What are the advantages of Tri-Lock when compared with other systems?
A regular interlocking pavement is not only more demanding when it comes to the base material, preparation of the bottom layer and duration of the installation, but it also often requires securing the side edges of the pavement with curbs to prevent gaps between the individual pieces. We need to emphasize that such types of pavements are impermeable, without the ability to absorb water after rain. Any slight irregularities of the surface of the pavement creates puddles. When you use Tri-Lock, you don’t need to install curbs along the edges of the pavement and the shape of the pavement prevents the creation of puddles.
How is Tri-Lock assembled?
The individual blocks are standardly assembled manually. For roads, the base is prepared in the same way as for an interlocking pavement but curbs are not required to be used with Tri-Lock. The system is easy and it can be installed by untrained workers supervised by a trained employee. The pavement is maintenance-free for its entire service life.
Can I also use Tri-Lock as a porous pavement?
Yes, you can use the pavement to reinforce areas that will be turfed later. The system is suitable for parking lots, temporary roads and park pavements. It is safe for lawnmowers.
What are the main rules for installing outdoor pavement?
The installation of outdoor pavement must follow several important rules. The pavement must have a falling gradient to prevent the formation of puddles and to allow water that is not absorbed to flow away. When the terrain is sloping, you should choose a rougher surface of the pavement for safer walking. Place the pavement on a permeable, properly pointed base layer of fine chippings (5 cm) placed on a rougher gravel layer (10-15 cm). Use dry quartz sand (0-2 cm) to fill in the joints and let it sit for about three weeks to settle before you sweep the pavement.
What is the load capacity of the interlocking pavement?
If you choose an industrial interlocking pavement, the load capacity is really high.

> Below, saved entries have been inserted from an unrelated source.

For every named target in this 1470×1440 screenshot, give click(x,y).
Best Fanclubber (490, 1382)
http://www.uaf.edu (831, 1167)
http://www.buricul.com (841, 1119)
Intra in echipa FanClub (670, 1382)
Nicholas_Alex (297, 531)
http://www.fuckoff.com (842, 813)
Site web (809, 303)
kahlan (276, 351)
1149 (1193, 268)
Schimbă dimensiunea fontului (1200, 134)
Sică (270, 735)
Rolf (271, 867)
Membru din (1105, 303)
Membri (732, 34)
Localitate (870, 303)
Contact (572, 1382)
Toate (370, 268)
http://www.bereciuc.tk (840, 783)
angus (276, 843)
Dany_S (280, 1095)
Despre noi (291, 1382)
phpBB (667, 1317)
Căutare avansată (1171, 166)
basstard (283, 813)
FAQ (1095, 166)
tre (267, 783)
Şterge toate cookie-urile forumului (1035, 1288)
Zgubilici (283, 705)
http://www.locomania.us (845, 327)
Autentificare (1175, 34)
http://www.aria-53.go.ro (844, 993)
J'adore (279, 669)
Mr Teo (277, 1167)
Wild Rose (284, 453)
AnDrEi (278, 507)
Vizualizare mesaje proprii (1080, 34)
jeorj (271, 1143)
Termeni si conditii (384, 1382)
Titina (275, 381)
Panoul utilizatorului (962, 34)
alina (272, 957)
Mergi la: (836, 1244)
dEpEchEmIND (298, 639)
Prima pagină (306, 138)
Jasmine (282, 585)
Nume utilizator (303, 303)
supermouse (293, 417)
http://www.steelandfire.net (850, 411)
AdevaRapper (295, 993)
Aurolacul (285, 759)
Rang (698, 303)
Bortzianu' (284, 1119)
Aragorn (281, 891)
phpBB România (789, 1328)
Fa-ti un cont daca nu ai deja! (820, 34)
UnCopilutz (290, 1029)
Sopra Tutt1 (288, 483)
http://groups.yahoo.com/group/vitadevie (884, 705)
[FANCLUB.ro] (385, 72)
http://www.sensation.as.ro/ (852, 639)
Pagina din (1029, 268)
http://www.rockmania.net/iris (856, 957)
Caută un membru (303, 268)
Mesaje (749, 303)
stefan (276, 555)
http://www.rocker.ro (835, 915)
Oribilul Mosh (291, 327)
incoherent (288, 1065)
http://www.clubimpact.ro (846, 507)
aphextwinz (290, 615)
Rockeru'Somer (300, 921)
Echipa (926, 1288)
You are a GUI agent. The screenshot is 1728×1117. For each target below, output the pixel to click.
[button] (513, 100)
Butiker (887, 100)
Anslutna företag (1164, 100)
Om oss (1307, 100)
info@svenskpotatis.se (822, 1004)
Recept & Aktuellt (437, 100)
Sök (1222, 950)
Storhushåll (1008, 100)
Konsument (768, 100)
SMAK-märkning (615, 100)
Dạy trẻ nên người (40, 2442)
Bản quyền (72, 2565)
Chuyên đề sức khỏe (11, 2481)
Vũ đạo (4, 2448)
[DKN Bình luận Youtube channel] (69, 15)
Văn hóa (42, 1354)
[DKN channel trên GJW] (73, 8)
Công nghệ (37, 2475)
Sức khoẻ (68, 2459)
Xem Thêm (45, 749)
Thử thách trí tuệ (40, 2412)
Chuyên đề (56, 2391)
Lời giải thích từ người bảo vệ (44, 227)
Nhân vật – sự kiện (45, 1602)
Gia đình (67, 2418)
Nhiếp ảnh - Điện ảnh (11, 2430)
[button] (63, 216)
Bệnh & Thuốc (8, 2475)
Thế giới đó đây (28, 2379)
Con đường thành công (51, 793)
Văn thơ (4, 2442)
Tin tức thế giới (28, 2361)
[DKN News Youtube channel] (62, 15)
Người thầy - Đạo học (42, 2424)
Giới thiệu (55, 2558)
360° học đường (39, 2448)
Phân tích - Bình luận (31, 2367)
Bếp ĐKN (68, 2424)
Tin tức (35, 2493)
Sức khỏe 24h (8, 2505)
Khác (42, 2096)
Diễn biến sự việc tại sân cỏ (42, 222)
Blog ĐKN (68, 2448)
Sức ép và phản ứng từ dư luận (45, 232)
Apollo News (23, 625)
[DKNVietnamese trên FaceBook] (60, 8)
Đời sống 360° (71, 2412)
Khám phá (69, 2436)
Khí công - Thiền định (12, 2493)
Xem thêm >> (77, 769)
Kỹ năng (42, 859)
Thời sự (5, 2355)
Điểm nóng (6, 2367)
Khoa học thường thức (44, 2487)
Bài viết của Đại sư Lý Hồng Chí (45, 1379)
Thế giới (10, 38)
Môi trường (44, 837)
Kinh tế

The joint concrete pavement is able to withstand the load of freight traffic of up to 40 tonnes.
What terrain is Tri-Lock suitable for?
Tri-Lock is ideal as reinforcement of areas surrounding buildings, water channels and lake dams. It is ideal for sloping or statically or dynamically exposed areas and slopes that are exposed to erosion. It can be used as permanent concrete mesh installed below the surface of the terrain and so on. Flexibility is achieved by bevelling the internal lock of the blocks that allows using the system in an undulated terrain. It can also be wrapped in the plane and twisted into a helix. It can be applied on slopes of up to 60°. It can also be installed under water.